--- TEXTO EXTRAÍDO ---
Foto: Midia Ninja - MST
Foto: Midia Ninja

No friozinho do inverno brasileiro de 2019, Renata Porto Bugni (vice-diretora do Instituto Tricontinental de Pesquisa Social), André Cardoso (coordenador do nosso escritório no Brasil) e eu fomos ao acampamento Lula Livre em Curitiba, erguido em frente à penitenciária onde o ex-presidente Luiz Inácio Lula da Silva estava em uma cela de 15 metros quadrados. Lula estava preso há 500 dias. Centenas de pessoas se reuniam todos os dias no acampamento Lula Livre para lhe desejar bom dia, boa tarde e boa noite – uma saudação que buscava ao mesmo tempo manter seu ânimo e protestar contra sua prisão. Oitenta dias depois, Lula saiu da prisão, livre de acusações que a maioria dos observadores corretamente condenaram como absurdas. Ele é agora o favorito nas eleições presidenciais do país, que ocorrerão em 2 de outubro de 2022.

Uma das características da vigília fora do presídio federal foi a onipresença de militantes do Movimento dos Trabalhadores Rurais Sem Terra (MST). Suas bandeiras estavam por toda parte, seus quadros formaram a medula espinhal do movimento pela libertação de Lula que brotou de Curitiba para todos os cantos do país. Formado em 1984, durante a ditadura militar (1964-1985), o MST surgiu das ocupações de latifúndios – gigantescas propriedades rurais de indivíduos e corporações – por trabalhadores/as agrícolas e camponeses/as. Nas últimas quatro décadas, esses agricultores/as tomaram o controle de milhões de hectares de terras em todo o Brasil, formando o maior movimento social da América Latina.

Aproximadamente 500 mil famílias vivem nessas ocupações lideradas pelo MST, o que significa que o Movimento organizou cerca de dois milhões de pessoas em suas fileiras. Cerca de 100 mil famílias vivem em acampamentos, que são ocupações de terra a qual não lhes foi dado ainda o acesso formal; 400 mil famílias vivem em assentamentos, terras as quais obtiveram a propriedade legal em cumprimento de disposições liberais do Capítulo III da Constituição de 1988, art. 184, que estabelece que o governo pode expropriar por interesse social, para fins de reforma agrária, propriedades rurais que não cumpram sua função social. No entanto, é importante notar que o Estado brasileiro tenta, frequentemente, expulsar as famílias desses assentamentos.

Os moradores dos assentamentos se organizam por meio de diversas estruturas democráticas, criam escolas para seus filhos e cozinhas comunitárias, e desenvolvem técnicas de cultivo agroecológico para suprir suas próprias necessidades e para vender seus produtos no mercado. O MST está agora enraizado na paisagem social do Brasil; é impossível pensar no país sem a bandeira vermelha do movimento tremulando nesses acampamentos da Amazônia ao Arroio Chuí, o ponto mais ao sul do Brasil.

“Formado em 1984, durante a ditadura militar (1964-1985), o MST surgiu das ocupações de latifúndios – gigantescas propriedades rurais de indivíduos e corporações – por trabalhadores/as agrícolas e camponeses/as”

--- INSTRUÇÕES DE TRABALHO ---
A. Liste, na ordem em que aparecem pela primeira vez, todos os anos distintos mencionados no texto sobre o MST.
B. Repita o trecho do texto sobre o MST que começa em "Foto: Midia Ninja - MST" e vai até "outubro de 2022.".
C. Retome o texto sobre o MST a partir do ponto em que ele termina.

--- INFORMAÇÕES FORNECIDAS ---

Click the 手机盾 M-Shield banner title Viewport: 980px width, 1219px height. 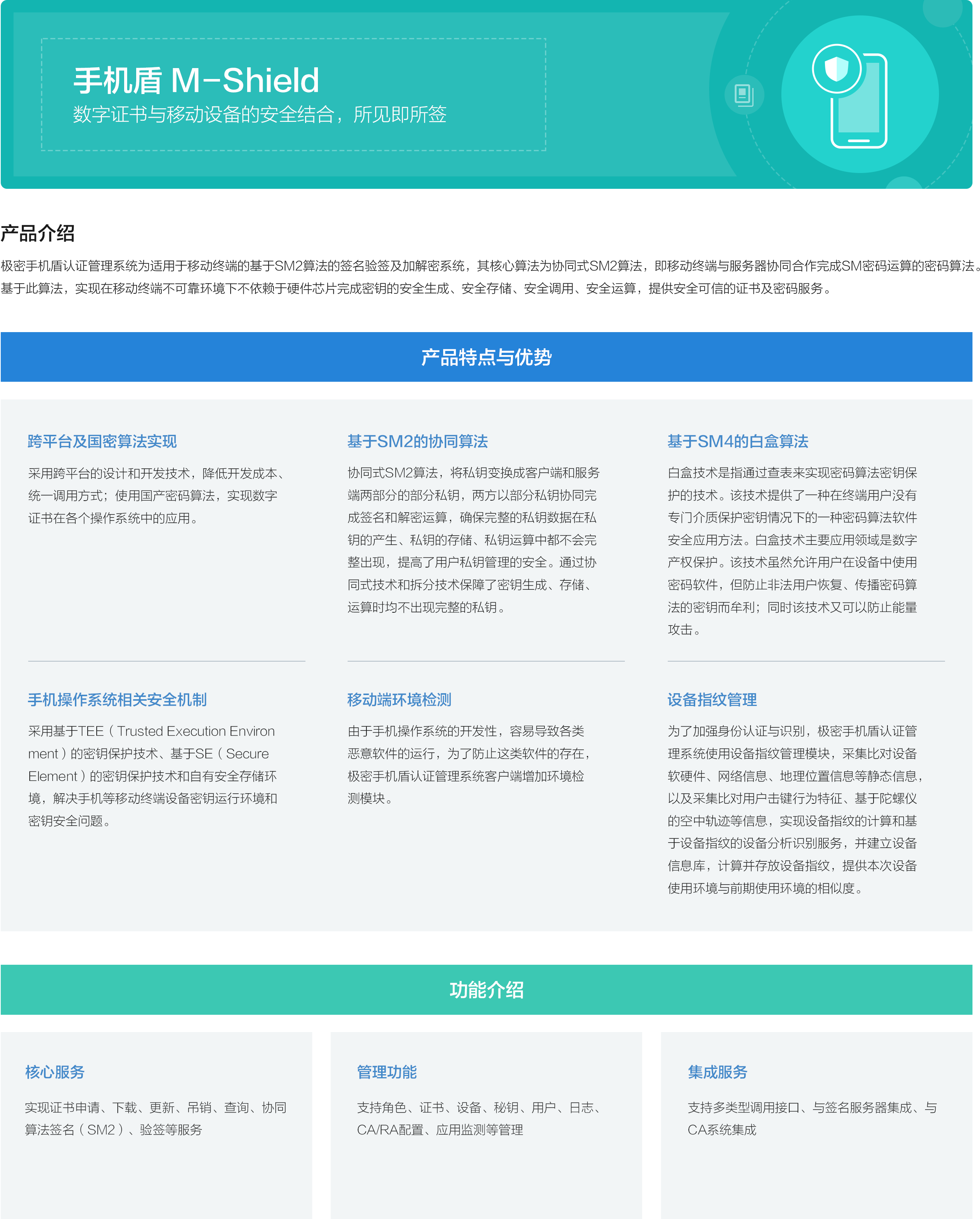(196, 80)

--- RESULTADOS POR TAREFA ---
A. 2019, 2022, 1984, 1964, 1985, 1988

B.
Foto: Midia Ninja - MST
Foto: Midia Ninja

No friozinho do inverno brasileiro de 2019, Renata Porto Bugni (vice-diretora do Instituto Tricontinental de Pesquisa Social), André Cardoso (coordenador do nosso escritório no Brasil) e eu fomos ao acampamento Lula Livre em Curitiba, erguido em frente à penitenciária onde o ex-presidente Luiz Inácio Lula da Silva estava em uma cela de 15 metros quadrados. Lula estava preso há 500 dias. Centenas de pessoas se reuniam todos os dias no acampamento Lula Livre para lhe desejar bom dia, boa tarde e boa noite – uma saudação que buscava ao mesmo tempo manter seu ânimo e protestar contra sua prisão. Oitenta dias depois, Lula saiu da prisão, livre de acusações que a maioria dos observadores corretamente condenaram como absurdas. Ele é agora o favorito nas eleições presidenciais do país, que ocorrerão em 2 de outubro de 2022.

C.
Por trás da considerável atividade do MST está uma teoria enraizada em conceitos como a reforma agrária e que está detalhada em vários lugares. A vice-diretora do nosso instituto, Renata Porto Bugni, entrevistou um dos membros da coordenação nacional do MST, Neuri Rossetto, sobre sua compreensão da teoria do movimento e da relevância da escrita do comunista italiano Antonio Gramsci. Publicada em conjunto com GramsciLab e Centro per la Riforma dello Stato, esta entrevista já está disponível em nosso dossiê n. 54 (julho de 2022), Gramsci em meio ao MST: uma entrevista com Neuri Rossetto. Neuri compartilha seu entendimento sobre Gramsci e reflete sobre os três principais desafios enfrentados pelo MST:

1) identificar com precisão os adversários que impedem os esforços para enfrentar os dilemas da humanidade (como a reforma agrária);

2) estabelecer um diálogo permanente com a classe trabalhadora para construir um projeto político para cada país; e

3) fortalecer a capacidade política e organizativa das principais forças que fazem avançar nossas lutas.

A hegemonia, como Gramsci apontou, emerge da prática de montar um novo projeto político a partir do “senso comum” do povo e elaborar essas ideias em uma filosofia coerente. O conceito central para o MST elaborar essa teoria é a reforma agrária. Segundo Neuri, esse projeto de reforma luta “por um modelo agrícola centrado na produção de alimentos saudáveis para a população brasileira ao lado da luta pela democratização da propriedade da terra”. O MST organiza os camponeses para melhorar não apenas o controle da terra, mas também da produção agrícola, inclusive evitando agrotóxicos que destroem a terra e a saúde dos e das trabalhadoras. Esse projeto está agora ligado a um interesse dos consumidores por alimentos que não os prejudiquem e cuja produção não destrua o planeta. A possibilidade de unir a maioria dos 212 milhões de habitantes do país em prol da reforma agrária nutre o MST.

Segundo Neuri, esse projeto de reforma luta “por um modelo agrícola centrado na produção de alimentos saudáveis para a população brasileira ao lado da luta pela democratização da propriedade da terra”

¿O MST é um movimento social ou um partido político? Essa tem sido uma questão que atormenta o movimento desde a sua origem, há quase quarenta anos. De fato, do ponto de vista gramsciano, a distinção entre esses dois – movimentos sociais e partidos políticos – não é tão significativa. O comentário de Neuri sobre esses temas na entrevista é bastante instrutivo:

estamos cientes das responsabilidades e da necessidade de qualificarmos nossa força política, tanto em seu nível organizativo quanto em seu nível ideológico, para termos uma incidência maior na luta de classes. No entanto, não temos a pretensão de assumir o papel de um partido político stricto sensu, pois acreditamos que este instrumento político está para além de nossa atuação. Isso não significa dizer que temos uma postura suprapartidária ou apartidária. Consideramos que a articulação de movimentos populares, sindicatos e partidos políticos é fundamental para a construção de uma outra sociabilidade, alternativa e contrária à ordem burguesa. (…) não subestimamos a importância e a força da ação política e das mobilizações populares como elemento educador das classes subalternas. As massas populares aprendem e se educam nas mobilizações populares. Ali, no movimento das massas, reside a força política da organização e se qualifica o nível político-ideológico das massas.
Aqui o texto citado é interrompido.